BRIEF:
Output every entry exactly, from the first line to the last.

RECORDED INFORMATION below:

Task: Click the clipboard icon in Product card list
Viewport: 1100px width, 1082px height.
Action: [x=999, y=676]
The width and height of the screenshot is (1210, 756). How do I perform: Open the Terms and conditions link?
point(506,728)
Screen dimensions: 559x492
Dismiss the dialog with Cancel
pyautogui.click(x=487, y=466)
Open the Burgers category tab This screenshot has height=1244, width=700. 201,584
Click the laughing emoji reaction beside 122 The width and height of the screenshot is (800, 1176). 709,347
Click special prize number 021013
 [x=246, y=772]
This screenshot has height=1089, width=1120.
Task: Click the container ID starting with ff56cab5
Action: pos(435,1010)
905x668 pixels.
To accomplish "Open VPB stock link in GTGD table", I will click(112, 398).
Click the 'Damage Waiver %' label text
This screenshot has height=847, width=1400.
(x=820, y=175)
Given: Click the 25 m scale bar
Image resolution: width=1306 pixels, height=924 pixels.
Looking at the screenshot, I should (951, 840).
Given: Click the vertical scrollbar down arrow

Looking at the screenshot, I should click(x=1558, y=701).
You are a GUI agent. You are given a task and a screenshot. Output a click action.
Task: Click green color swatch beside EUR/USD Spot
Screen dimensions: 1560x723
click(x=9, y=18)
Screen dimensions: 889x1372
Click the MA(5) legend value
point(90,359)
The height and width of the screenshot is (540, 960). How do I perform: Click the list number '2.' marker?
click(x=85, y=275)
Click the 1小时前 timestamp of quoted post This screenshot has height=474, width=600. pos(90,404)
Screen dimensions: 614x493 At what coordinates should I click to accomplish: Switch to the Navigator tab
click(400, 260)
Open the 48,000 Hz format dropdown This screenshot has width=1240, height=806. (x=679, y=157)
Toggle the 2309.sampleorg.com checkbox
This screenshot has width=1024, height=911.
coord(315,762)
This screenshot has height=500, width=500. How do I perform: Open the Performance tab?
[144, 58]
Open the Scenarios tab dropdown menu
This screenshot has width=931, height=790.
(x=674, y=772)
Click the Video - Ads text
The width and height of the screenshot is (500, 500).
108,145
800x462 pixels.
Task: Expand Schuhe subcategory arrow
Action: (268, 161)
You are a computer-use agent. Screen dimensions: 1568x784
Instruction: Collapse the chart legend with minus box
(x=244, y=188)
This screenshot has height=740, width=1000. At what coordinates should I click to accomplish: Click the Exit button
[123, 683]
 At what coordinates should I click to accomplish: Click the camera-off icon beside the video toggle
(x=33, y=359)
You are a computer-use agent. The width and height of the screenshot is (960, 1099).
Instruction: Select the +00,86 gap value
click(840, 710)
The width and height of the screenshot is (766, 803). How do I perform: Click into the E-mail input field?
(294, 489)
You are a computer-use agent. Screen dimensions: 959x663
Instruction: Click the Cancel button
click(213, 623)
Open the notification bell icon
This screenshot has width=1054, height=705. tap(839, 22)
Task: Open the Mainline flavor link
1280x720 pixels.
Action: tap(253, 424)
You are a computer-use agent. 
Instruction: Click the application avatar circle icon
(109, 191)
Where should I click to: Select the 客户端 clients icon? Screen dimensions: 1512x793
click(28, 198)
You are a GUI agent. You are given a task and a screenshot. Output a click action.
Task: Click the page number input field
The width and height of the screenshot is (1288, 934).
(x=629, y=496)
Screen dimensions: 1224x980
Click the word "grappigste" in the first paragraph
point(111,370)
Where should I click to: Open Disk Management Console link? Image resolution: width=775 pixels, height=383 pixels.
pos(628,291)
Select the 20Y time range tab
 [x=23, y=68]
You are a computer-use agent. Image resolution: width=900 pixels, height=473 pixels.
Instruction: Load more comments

End of RECORDED INFORMATION.

WRITTEN ANSWER:
Task: Click the clipboard icon in Product card list
Viewport: 1100px width, 1082px height.
Action: [x=999, y=676]
The width and height of the screenshot is (1210, 756). How do I perform: Open the Terms and conditions link?
point(506,728)
Screen dimensions: 559x492
Dismiss the dialog with Cancel
pyautogui.click(x=487, y=466)
Open the Burgers category tab This screenshot has height=1244, width=700. 201,584
Click the laughing emoji reaction beside 122 The width and height of the screenshot is (800, 1176). 709,347
Click special prize number 021013
 [x=246, y=772]
This screenshot has height=1089, width=1120.
Task: Click the container ID starting with ff56cab5
Action: pos(435,1010)
905x668 pixels.
To accomplish "Open VPB stock link in GTGD table", I will click(112, 398).
Click the 'Damage Waiver %' label text
This screenshot has height=847, width=1400.
(x=820, y=175)
Given: Click the 25 m scale bar
Image resolution: width=1306 pixels, height=924 pixels.
Looking at the screenshot, I should (951, 840).
Given: Click the vertical scrollbar down arrow

Looking at the screenshot, I should click(x=1558, y=701).
You are a GUI agent. You are given a task and a screenshot. Output a click action.
Task: Click green color swatch beside EUR/USD Spot
Screen dimensions: 1560x723
click(x=9, y=18)
Screen dimensions: 889x1372
Click the MA(5) legend value
point(90,359)
The height and width of the screenshot is (540, 960). How do I perform: Click the list number '2.' marker?
click(x=85, y=275)
Click the 1小时前 timestamp of quoted post This screenshot has height=474, width=600. pos(90,404)
Screen dimensions: 614x493 At what coordinates should I click to accomplish: Switch to the Navigator tab
click(400, 260)
Open the 48,000 Hz format dropdown This screenshot has width=1240, height=806. (x=679, y=157)
Toggle the 2309.sampleorg.com checkbox
This screenshot has width=1024, height=911.
coord(315,762)
This screenshot has height=500, width=500. How do I perform: Open the Performance tab?
[144, 58]
Open the Scenarios tab dropdown menu
This screenshot has width=931, height=790.
(x=674, y=772)
Click the Video - Ads text
The width and height of the screenshot is (500, 500).
108,145
800x462 pixels.
Task: Expand Schuhe subcategory arrow
Action: (268, 161)
You are a computer-use agent. Screen dimensions: 1568x784
Instruction: Collapse the chart legend with minus box
(x=244, y=188)
This screenshot has height=740, width=1000. At what coordinates should I click to accomplish: Click the Exit button
[123, 683]
 At what coordinates should I click to accomplish: Click the camera-off icon beside the video toggle
(x=33, y=359)
You are a computer-use agent. The width and height of the screenshot is (960, 1099).
Instruction: Select the +00,86 gap value
click(840, 710)
The width and height of the screenshot is (766, 803). How do I perform: Click into the E-mail input field?
(294, 489)
You are a computer-use agent. Screen dimensions: 959x663
Instruction: Click the Cancel button
click(213, 623)
Open the notification bell icon
This screenshot has width=1054, height=705. tap(839, 22)
Task: Open the Mainline flavor link
1280x720 pixels.
Action: tap(253, 424)
You are a computer-use agent. 
Instruction: Click the application avatar circle icon
(109, 191)
Where should I click to: Select the 客户端 clients icon? Screen dimensions: 1512x793
click(28, 198)
You are a GUI agent. You are given a task and a screenshot. Output a click action.
Task: Click the page number input field
The width and height of the screenshot is (1288, 934).
(x=629, y=496)
Screen dimensions: 1224x980
Click the word "grappigste" in the first paragraph
point(111,370)
Where should I click to: Open Disk Management Console link? Image resolution: width=775 pixels, height=383 pixels.
pos(628,291)
Select the 20Y time range tab
 [x=23, y=68]
You are a computer-use agent. Image resolution: width=900 pixels, height=473 pixels.
Instruction: Load more comments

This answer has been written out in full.